A retrospective chart review of renal transplant patients between 2006 and 2014 was performed. We recorded patient demographics, surgical and anesthetic factors and postoperative outcome.
One hundred and fifty-six children underwent renal transplantation, of which 38% were from living donors. There were 99/156 (63.5%) males. Median age was 10 years (range 1-17 years) and the mean weight was 36.2 kg (sd 20.6 kg; range 7.6-109.6 kg). There were 36 children ≤5 years of age and 14 children ≤2 years of age. One hundred and nineteen (77%) were dialysis dependent.

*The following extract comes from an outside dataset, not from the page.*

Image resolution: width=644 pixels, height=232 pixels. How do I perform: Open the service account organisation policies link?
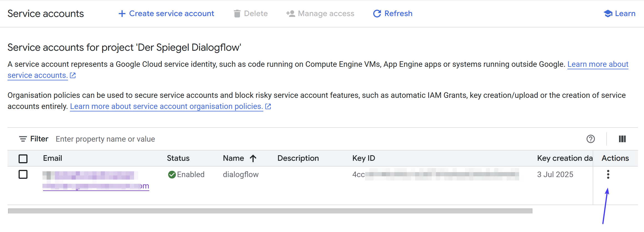(166, 106)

Pharmacological support to increase renal perfusion included mannitol in 95%, and dopamine in 83%. Furosemide was used in 82% of cases. Inotropic therapy continued into the postoperative period in 34%. Radiological pulmonary edema was diagnosed in 33% and clinical pulmonary edema in 7%. Intraoperative use of dopamine delayed the time to creatinine nadir in all grafts (9.5 days vs 6.5 days, P = 0.04) and in deceased donor grafts (12.9 vs 7.4 days, P = 0.007). Patients who received dopamine had no significant difference in central venous pressure (CVP) preclamp removal, 14 mmHg vs 11.5 mmHg (P = 0.12) but a higher CVP after clamp removal, 14.3 mmHg vs 11.8 mmHg (P = 0.003).
Dopamine use was common and was an independent risk factor for delayed time to creatinine nadir. Many different agents were used to enhance renal perfusion. The ‘supra-physiological’ hemodynamics resulted in pulmonary edema in 33% of patients.